Rendre l’Optam obligatoire améliorerait l’accès aux soins et ferait économiser 650 millions d’euros par an aux patients.

Tout ce qui touche de près ou de loin à la Santé est tabou !

(Personne ne lève le voile sur les tarifs pratiqués lors des hospitalisations ou dans les maisons de retraite.
Pourtant un audit très sérieux s’impose ! où passe l’argent des facturations démentielles pratiquées dans les cliniques privées qui remplacent nos anciens hôpitaux publics ?
Alors que l’on impose 11 vaccins coûteux à nos bébés, remboursés par la S.S exsangue, on dérembourse des médicaments utiles.
Pourquoi, alors que la plupart des maladies infantiles sont endiguées, ressortir de vieilles épidémies qui, comme par hasard, affectent surtout le Tiers Monde que l’on accueille chez nous à bras et à porte-feuilles ouverts ?

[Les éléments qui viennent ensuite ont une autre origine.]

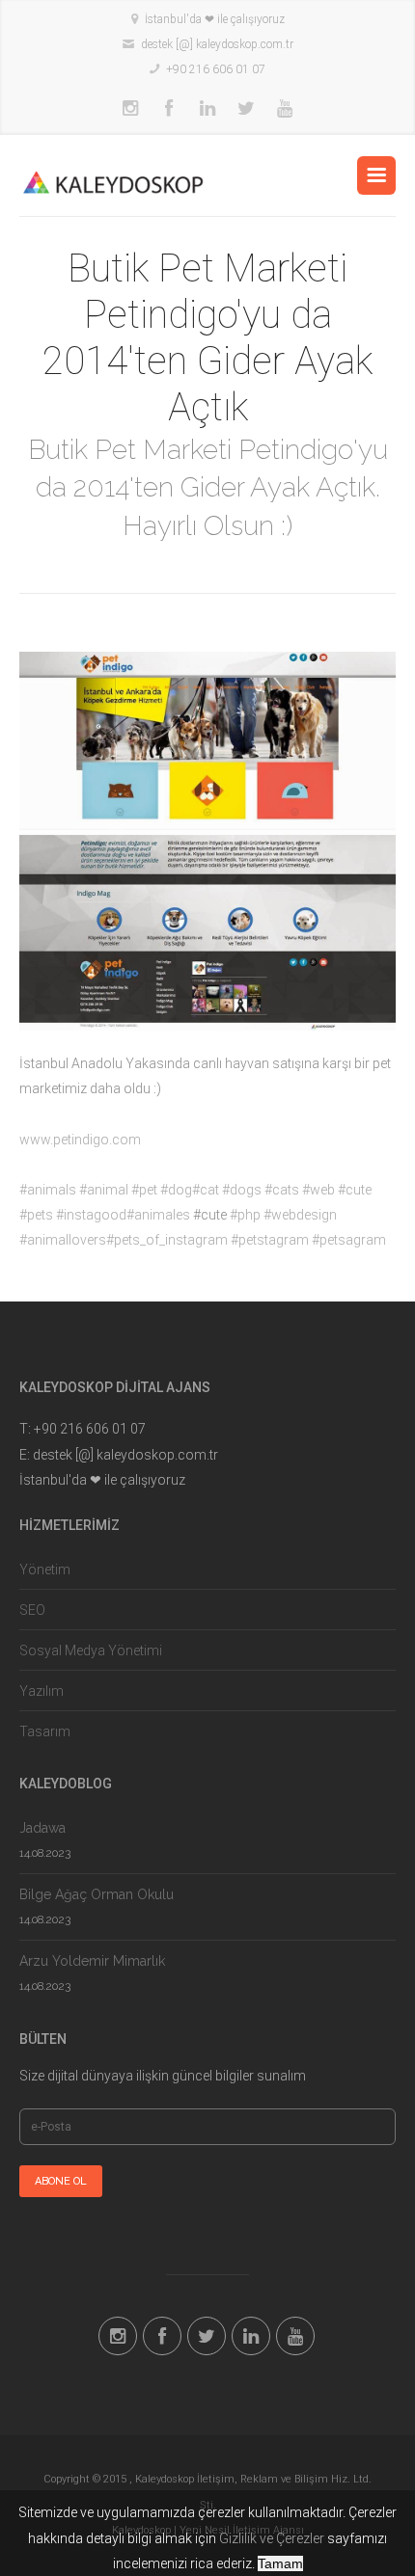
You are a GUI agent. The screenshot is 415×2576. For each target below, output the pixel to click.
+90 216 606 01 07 (215, 69)
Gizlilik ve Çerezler (271, 2538)
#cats (281, 1189)
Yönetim (44, 1569)
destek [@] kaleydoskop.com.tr (217, 44)
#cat (205, 1189)
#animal (103, 1189)
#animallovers (62, 1240)
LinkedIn (207, 109)
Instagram (130, 109)
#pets (36, 1214)
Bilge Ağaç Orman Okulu (96, 1894)
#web (318, 1189)
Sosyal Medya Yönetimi (90, 1650)
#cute (355, 1189)
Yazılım (41, 1691)
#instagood (91, 1214)
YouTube (284, 109)
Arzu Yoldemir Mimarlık (92, 1961)
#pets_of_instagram (167, 1240)
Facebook (169, 109)
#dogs (242, 1189)
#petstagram (270, 1240)
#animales (158, 1214)
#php (245, 1214)
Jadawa (42, 1828)
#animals (47, 1189)
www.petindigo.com (80, 1139)
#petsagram (349, 1240)
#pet (144, 1189)
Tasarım (44, 1731)
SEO (32, 1610)
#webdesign (300, 1214)
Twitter (246, 109)
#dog (176, 1189)
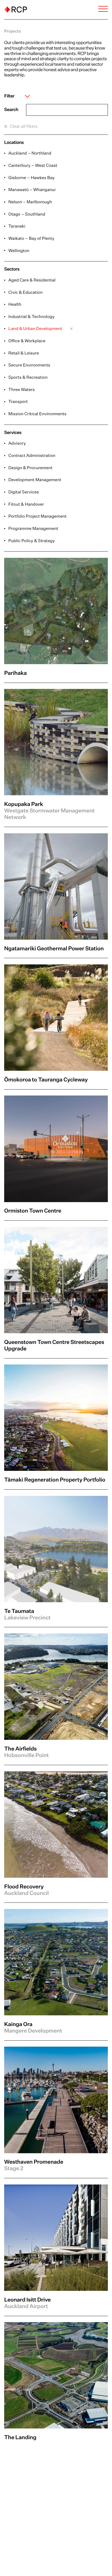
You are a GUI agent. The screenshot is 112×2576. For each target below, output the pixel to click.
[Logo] (15, 10)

​Bannissons l’argument prétendu »raciste », et raisonnons de façon pragmatique, ne serait-ce pas encore une façon de nous faire gober une immigration non contrôlée avec des risques sanitaires que l’on nous fait doublement payer !  (le bon sens s’impose, là comme ailleurs)
12- En France, les constructeurs automobiles décident seuls qui a le droit de fabriquer et de vendre les pièces détachées de carrosserie (pare-chocs, phare, rétroviseur, etc.).
Conséquence : le prix de ces pièces, et donc de la réparation auto, est bien plus élevé chez nous qu’ailleurs en Europe.
Et cela se répercute sur les primes d’assurance auto.(qui s’engraissent à nos dépens)
Si on supprimait ce monopole, les Français économiseraient 415 millions d’euros par an.